With projected results of around 48.4 percent of all votes cast, the SPD will likely be able to govern the second largest city of Germany without needing a coalition partner.
German Chancellor Angela Merkel's center-right Christian- Democatic Party (CDU), on the other hand, is facing a historical defeat. They lost more than half of their year 2008 support of 42. 6 percent and edged down to 21.9 percent of the vote, projections showed.
The early election became necessary after the Green Party had abandoned the coalition with the CDU in November of 2010. Final results of the election are not expected before Tuesday of this week.
Christoph Ahlhaus, the outgoing mayor of the City of Hamburg, called the result "a bitter defeat."
Ahlhaus, who reigned Hamburg for less than six months, never managed to get ahead of his Social Democratic opponent Olaf Scholz during the campaign. The former Senator of the Interior took over the office from Ole von Beust in August of 2010.
Scholz called the result "very, very impressive" during a speech delivered before party supporters, briefly after the first projection of results was aired early Sunday evening. He pledged to stick to the promises he had made during his campaign.
Sigmar Gabriel, head of the Social Democratic Party of Germany, said the projected results would serve as "good tailwind" for the upcoming regional elections in other states. Hermann Grohe, general secretary of the Christian-Democatic Party, admitted that the results were a "heavy defeat" for the CDU after its ten-year- long rule in Hamburg.
Observers, however, considered Hamburg to be the safest bet for the Social Democrats of all regional elections coming up this year.

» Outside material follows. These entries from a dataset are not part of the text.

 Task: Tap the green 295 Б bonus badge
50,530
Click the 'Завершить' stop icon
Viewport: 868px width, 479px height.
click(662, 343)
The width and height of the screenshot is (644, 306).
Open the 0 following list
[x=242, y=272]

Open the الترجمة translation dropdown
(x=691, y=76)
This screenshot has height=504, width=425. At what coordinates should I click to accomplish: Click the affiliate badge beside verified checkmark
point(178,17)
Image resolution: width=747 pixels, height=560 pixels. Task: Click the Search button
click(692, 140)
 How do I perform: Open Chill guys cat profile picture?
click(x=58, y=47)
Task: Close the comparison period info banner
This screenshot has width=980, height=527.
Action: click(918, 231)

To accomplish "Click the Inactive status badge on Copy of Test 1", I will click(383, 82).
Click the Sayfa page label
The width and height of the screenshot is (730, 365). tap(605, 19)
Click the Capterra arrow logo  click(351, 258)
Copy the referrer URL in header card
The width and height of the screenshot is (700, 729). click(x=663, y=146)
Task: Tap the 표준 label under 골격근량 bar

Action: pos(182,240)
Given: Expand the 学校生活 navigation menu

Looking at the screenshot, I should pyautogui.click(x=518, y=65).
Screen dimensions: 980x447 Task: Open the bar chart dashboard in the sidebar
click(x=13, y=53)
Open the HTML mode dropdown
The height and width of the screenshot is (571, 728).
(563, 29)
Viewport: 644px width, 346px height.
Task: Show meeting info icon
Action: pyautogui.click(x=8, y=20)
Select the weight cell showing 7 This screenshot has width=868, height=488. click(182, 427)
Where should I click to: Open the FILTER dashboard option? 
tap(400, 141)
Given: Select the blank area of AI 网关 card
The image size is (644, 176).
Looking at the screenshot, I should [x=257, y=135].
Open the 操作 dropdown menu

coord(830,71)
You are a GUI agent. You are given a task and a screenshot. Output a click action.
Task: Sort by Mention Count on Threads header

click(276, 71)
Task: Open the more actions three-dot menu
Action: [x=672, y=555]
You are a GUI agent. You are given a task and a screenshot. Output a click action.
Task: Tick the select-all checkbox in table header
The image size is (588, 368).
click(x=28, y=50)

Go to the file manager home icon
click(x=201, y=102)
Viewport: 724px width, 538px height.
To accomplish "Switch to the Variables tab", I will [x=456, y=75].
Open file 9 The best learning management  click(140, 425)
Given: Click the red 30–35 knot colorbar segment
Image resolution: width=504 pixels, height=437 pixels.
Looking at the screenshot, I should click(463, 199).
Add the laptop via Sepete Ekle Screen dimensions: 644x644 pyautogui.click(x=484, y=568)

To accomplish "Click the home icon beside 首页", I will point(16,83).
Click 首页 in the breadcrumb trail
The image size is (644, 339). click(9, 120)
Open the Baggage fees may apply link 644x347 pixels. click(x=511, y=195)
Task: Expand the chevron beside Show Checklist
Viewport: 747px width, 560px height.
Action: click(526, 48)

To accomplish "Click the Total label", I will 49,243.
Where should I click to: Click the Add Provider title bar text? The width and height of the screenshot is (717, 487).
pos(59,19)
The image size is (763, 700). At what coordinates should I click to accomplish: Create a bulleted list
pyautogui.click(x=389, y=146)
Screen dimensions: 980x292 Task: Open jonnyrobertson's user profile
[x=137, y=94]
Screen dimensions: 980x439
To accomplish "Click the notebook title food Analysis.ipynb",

It is thus unlikely that such a clear victory could be replicated in any of the other elections.
The Governing Mayor of Berlin, Klaus Wowereit, is expected to have a hard time against his challenger Renate Knast of the Green Party in September. Kurt Beck, Social Democratic governor of the state of Rhineland-Palatinate, is facing the threat of losing his absolute majority in the parliament.
Polls for the election in Baden-Wuerttemberg currently show that the Christian-Democatic party of Governor Stefan Mappus is ahead of the Social Democrats.
The Hamburg-results will only have little effect on the federal level of German politics. The Liberal-Conservative coalition already lost its majority in the upper house of parliament, the Bundesrat, after the election in North Rhine-Westphalia in May 2010.
While the defeat in Hamburg costs Merkel's coalition three seats in the Bundesrat, this will only underscore the current situation that members of both houses have to intensify their negotiation in the future for passing any legislation, just like the case in the welfare reform, which was driven forth by the coalition government.
On the federal level, polls show that Angela Merkel's party, the CDU, is still the most popular party.